Perda ou ganho artificial

No primeiro semestre do ano, a crise atingiu os salários de pelo menos dois terços dos países com dados recentes disponíveis. Ou pressionando para baixo, ou aumentando “em boa medida artificialmente, como reflexo da perda substancial de postos de trabalho entre aqueles com salários menores”.

A OIT lembra que, em época de crise, as “drásticas variações na composição do emprego” podem distorcer o salário médio. No Brasil, Canadá, França, Estados Unidos e Itália, por exemplo, houve aumento do rendimento porque “a perda de emprego afetou o extremo inferior da escala salarial”.

A organização lembra ainda que as mulheres “sofrem mais os efeitos adversos” da crise. Na Europa, sem pagamento de complementos salariais, a perda seria de 6,5% da massa salarial do primeiro para o segundo trimestre. Queda de 8,1% para as mulheres e de 5,4% no caso dos homens. “Essa diferença se dá, sobretudo, pela redução das horas de trabalho, mais do que pela diferença na quantidade de demissões.” A massa efetivamente perdida, pela redução de horas, foi de 6,9% e 4,7%, respectivamente.

Menos horas trabalhadas

Quem ocupava postos de menor qualificação perdeu mais horas de trabalho. Em um grupo de 28 países europeus, sem os subsídios temporários, 50% dos que ganham menos teriam perdido aproximadamente 17,3% do salário, ante perda média de 6,5%. Em 10 países com dados disponíveis, os subsídios compensaram 40% da perda de massa salarial.

Dos 187 Estados membros da OIT, em 90% existe um salário mínimo fixado por lei ou negociado, com funcionamento bastante diversificado. Aproximadamente metade tem um piso nacional unificado. A outra metade tem salários por setor, função, idade ou região geográfica. A Convenção 131 da OIT, de 1970, fala em adoção de um salário mínimo após “consulta exaustiva com os interlocutores sociais e tendo em conta as necessidades dos trabalhadores e de suas famílias e os fatores econômicos”, aplicando-se reajustes periodicamente.

Políticas de valorização

No caso brasileiro, o Dieese calcula em quase R$ 5.300 o mínimo necessário. Um valor 5,6 vezes maior que o oficial (R$ 1.045). Durante os governos Lula/Dilma, a política de valorização do salário mínimo chegou a ser lei no país.

Nos quatro anos anteriores à pandemia, de 2016 a 2019, o crescimento do salário no mundo oscilou de 1,6% a 2,2% ao ano. Nas economias desenvolvidas do G-20, de 0,4% a 0,9%. E nos países emergentes, de 3,5% a 4,5%.

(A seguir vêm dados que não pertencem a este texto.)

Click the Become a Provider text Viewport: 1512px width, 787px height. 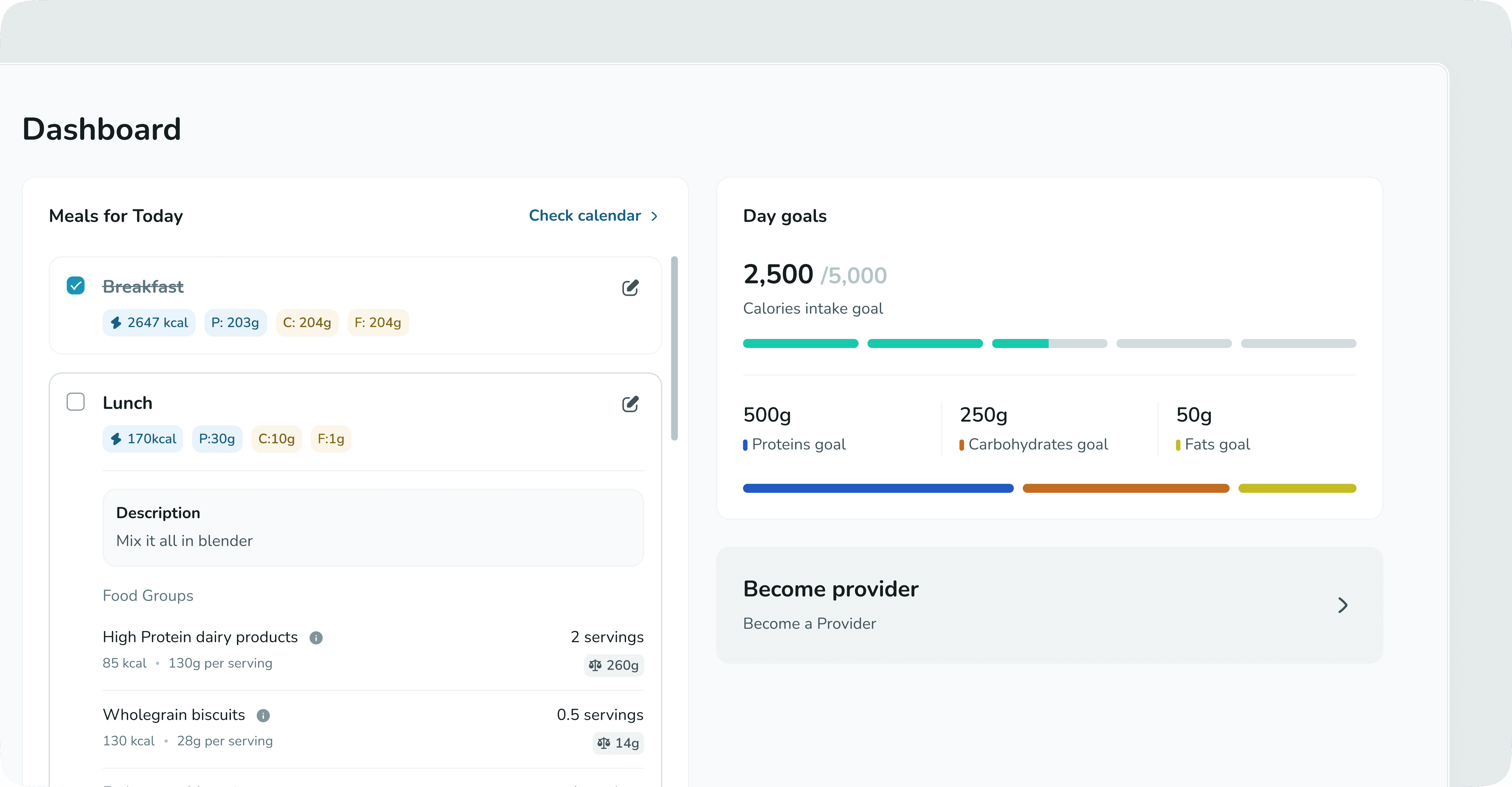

“O crescimento da desigualdade em razão da crise da covid-19 pode deixar um saldo desolador de pobreza e instabilidade social e econômica, de enormes proporções”, diz o diretor-geral da OIT, Guy Ryder. “Precisamos de políticas salariais adequadas, que tenham em conta a sustentabilidade do emprego e das empresas, em que se abordem também as desigualdades e a necessidade de sustentar a demanda.”

Ao mesmo tempo , acrescenta, se há de fato preocupação em construir um futuro melhor, é preciso refletir sobre questões que Ryder chama de incômodas. Ele exemplifica: “Por que com tanta frequência ocupações de grande valor social, como a de cuidadores e a de professores, são sinônimo de salário baixo?”.